Since mRSS is a validated outcome in scleroderma, specialist rater training was needed to improve accuracy and reduce variability. Limitations of the mRSS skin assessment include; (a) training of the mRSS skin assessment needs experienced rheumatologist as a trainer, the training process might be affected if there are limited numbers of experienced rheumatologist; (b) the mRSS assessment method takes time and the trainee needs a learning curve, and; (c) subjective skin assessment according to the mRSS method needs recall memory, so it might affect the accuracy of data and causes a recall bias. The idea of using a skin model arose as a way to address these limitations. Trainees can use this skin model, which has been validated by experienced rheumatologists, as a reference for skin thickness severity assessment without needing to take specialist skin assessment training from a rheumatologist and using recall memory after training. Moreover, nurses and/or healthcare workers can also perform skin assessments using the skin model as a reference. If the skin model can be validated, it would be help ensure initial early disease severity assessments, early management, and early referral to specialists. In addition, using the skin model might save resources and provide better care for SSc patients.

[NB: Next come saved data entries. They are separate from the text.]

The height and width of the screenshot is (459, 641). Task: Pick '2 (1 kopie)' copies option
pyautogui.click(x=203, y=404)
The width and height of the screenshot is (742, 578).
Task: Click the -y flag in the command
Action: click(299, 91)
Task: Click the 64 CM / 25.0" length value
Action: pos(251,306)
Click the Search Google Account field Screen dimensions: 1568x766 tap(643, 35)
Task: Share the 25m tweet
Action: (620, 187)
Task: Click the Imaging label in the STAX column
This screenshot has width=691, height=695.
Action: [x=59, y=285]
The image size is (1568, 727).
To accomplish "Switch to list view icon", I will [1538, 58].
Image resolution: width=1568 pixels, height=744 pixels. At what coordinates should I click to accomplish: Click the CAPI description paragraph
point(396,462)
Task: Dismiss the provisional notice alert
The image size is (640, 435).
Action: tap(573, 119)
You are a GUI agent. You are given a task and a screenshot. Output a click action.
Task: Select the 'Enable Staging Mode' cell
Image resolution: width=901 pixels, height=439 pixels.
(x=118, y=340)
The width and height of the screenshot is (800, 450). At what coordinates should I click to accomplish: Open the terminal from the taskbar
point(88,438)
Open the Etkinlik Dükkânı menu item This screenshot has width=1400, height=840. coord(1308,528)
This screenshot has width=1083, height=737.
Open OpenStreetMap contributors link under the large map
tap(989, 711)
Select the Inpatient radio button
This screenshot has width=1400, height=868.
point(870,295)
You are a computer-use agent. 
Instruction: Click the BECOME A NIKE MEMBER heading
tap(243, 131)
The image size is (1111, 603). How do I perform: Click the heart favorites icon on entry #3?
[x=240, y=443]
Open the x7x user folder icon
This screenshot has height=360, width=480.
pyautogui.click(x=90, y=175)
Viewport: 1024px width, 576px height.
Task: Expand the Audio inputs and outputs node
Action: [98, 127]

The skin model has four grades of skin thickness, just like the mRSS (viz., 0, 1, 2, and 3 as validated by experienced rheumatologists) [14, 37]. The model is used as a nonviable trainer for inexperienced physicians who palpate each site of the patient’s skin, compare it to the model, and score according to the mRSS assessment method. The study's objectives were to determine the inter- and intra-rater variability of the mRSS assessment after using the skin model. If the model achieved good agreement vis-à-vis both inter- and intra-rater variabilities for inexperienced or non-expert assessors, the model could be used as a reference of skin thickness assessment as per the mRSS assessment method for health education, routine clinical practice, and/or clinical trials.